Constructing a Zero Waste Coat
One of the pieces I’ve been proudest of to date was using Holly McQuillan’s Zero Waste Long Coat Pattern from her Make/Use Project. The pattern uses a single piece of fabric and through cutting and rotating pieces can be reassembled into a coat without wasting a single piece of fabric. Theoretically you could pull apart your garment and return it to a single piece of fabric should the need arise.
The first step was painting out the pattern onto a piece of fabric. The paint used is recycled house paint, leftover from Josh building us an outdoor table and bench set. The house paint is heavy enough to soak through the fabric and seal the edges whilst eliminating the need to overlock or finish the seams in some other sewing method.
The idea behind this is that it removes the need for technical sewing knowledge or specialist sewing equipment meaning that anyone can make their own clothing. McQuillan suggests that by democratising the clothing manufacture process in this way consumers will be able to have a closer relationship with and appreciation for their garments.
One of the skills I wanted to explore in this process was shibori, or indigo dyeing. I used a range of wrapping, folding and binding techniques to achieve the different patterns on each piece. I tried to take a considered approach that allowed for symmetry between the pieces whilst stll maintaining the slightly unpredictable beauty and nature of the shibori method.

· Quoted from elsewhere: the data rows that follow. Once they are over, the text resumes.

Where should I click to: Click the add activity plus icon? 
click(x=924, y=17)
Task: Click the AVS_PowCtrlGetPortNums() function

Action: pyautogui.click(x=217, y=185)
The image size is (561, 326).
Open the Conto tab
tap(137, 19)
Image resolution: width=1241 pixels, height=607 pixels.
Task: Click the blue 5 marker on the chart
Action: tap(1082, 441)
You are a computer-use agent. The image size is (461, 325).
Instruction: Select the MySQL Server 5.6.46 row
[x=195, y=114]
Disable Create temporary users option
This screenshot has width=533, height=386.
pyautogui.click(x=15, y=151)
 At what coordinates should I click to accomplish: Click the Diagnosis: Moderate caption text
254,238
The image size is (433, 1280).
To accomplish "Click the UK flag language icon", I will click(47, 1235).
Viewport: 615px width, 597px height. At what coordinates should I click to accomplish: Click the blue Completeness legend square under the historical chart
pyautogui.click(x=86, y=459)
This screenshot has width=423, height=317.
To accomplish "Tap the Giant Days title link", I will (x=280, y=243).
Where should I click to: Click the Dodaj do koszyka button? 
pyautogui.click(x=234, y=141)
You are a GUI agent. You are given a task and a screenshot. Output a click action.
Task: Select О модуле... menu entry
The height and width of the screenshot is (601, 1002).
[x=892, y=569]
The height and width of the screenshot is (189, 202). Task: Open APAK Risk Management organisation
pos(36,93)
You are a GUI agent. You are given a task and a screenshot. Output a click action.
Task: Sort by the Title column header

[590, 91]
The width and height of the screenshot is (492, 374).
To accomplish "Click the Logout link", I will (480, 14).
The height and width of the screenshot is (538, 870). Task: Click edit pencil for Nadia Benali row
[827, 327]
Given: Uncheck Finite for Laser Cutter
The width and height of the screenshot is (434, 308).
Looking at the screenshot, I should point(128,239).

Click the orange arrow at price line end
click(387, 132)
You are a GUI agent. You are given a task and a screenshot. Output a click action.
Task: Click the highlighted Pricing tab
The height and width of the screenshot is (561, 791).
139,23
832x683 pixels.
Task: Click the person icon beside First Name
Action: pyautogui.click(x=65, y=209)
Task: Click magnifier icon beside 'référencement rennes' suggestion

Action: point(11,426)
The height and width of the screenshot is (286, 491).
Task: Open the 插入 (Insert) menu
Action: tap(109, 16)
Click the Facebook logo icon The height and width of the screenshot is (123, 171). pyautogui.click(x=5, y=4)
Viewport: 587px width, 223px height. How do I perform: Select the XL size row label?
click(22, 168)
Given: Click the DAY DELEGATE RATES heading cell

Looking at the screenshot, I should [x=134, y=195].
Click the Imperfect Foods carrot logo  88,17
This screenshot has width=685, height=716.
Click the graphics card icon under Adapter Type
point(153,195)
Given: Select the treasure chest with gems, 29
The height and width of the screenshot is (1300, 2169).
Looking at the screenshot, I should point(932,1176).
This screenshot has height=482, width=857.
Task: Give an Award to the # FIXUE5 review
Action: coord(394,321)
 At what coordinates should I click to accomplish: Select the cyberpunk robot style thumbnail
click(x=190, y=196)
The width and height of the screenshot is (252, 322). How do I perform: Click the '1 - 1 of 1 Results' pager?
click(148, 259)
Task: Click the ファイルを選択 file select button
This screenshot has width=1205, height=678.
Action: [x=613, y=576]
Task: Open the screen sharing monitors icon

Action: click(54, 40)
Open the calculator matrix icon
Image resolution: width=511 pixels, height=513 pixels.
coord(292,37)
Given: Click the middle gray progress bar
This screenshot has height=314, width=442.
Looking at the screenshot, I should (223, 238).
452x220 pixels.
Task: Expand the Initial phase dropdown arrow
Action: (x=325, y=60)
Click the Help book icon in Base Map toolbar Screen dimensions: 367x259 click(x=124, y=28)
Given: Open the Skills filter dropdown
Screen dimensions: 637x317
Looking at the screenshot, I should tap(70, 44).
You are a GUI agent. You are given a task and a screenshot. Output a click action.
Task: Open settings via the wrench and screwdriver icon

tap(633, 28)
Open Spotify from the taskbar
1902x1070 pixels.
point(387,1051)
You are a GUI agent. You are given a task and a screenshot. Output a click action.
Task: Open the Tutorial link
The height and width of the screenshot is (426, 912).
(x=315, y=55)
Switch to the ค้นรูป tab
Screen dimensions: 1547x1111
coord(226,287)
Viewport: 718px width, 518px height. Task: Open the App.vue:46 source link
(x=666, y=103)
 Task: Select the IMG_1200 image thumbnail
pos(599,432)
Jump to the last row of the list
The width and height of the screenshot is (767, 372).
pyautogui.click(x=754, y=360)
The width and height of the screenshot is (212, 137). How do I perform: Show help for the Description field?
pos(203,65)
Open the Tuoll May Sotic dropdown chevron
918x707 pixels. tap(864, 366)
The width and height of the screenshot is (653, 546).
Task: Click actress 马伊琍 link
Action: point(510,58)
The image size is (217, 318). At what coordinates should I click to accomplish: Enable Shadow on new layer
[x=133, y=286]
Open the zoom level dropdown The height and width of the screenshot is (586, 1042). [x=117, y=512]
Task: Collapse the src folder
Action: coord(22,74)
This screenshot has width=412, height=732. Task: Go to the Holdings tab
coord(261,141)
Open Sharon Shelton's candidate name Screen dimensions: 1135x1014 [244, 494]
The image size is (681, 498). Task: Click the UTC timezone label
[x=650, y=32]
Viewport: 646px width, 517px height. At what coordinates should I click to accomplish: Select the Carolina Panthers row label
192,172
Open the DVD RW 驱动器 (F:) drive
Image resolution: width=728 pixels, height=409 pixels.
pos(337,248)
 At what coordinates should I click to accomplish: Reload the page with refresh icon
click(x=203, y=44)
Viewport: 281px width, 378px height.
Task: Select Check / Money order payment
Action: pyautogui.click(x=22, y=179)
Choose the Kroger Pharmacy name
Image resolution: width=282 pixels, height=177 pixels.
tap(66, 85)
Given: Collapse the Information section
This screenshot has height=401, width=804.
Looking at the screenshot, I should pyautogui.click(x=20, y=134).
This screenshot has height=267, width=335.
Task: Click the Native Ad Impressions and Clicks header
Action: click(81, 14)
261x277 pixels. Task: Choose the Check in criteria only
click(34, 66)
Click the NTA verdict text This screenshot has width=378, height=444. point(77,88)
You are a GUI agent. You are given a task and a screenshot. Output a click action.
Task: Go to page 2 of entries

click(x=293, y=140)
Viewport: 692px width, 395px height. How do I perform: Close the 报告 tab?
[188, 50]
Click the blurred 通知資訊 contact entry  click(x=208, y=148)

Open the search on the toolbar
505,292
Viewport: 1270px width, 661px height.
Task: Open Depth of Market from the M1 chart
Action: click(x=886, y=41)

I used embroidery to mark the symbols on each piece so that I would be able to reconstruct the pieces. The rotation of pattern pieces to make the coat fit comfortably and drape appropriately was definitely the trickiest part. There was a lot of trial and error in rotating the sleeves as there was no guide to matching the symbols.
The entire long coat is assembled by hand stitching. I normally avoid sewing anything by hand like the plague. But in the case of this coat the sterility of machine stitch wouldn’t have suited it and really would have defeated the purpose of being able to make the garment without specialist machinery. As such the pieces are assembled using a decorative insertion stitch. The stitches are really pretty and leave a slight gap between the pieces that allows the light to move through the piece in a really appealing way.
Overall I really enjoyed putting this coat together and I was so happy with how it turned out. I think the insertion stitches work really well together with the shibori to create a natural look. The only thing I would change if I were to make another one is that I would probably skip the house paint and finish the seams in a cleaner way, probably by stitching. I think this would improve the overall look and drape.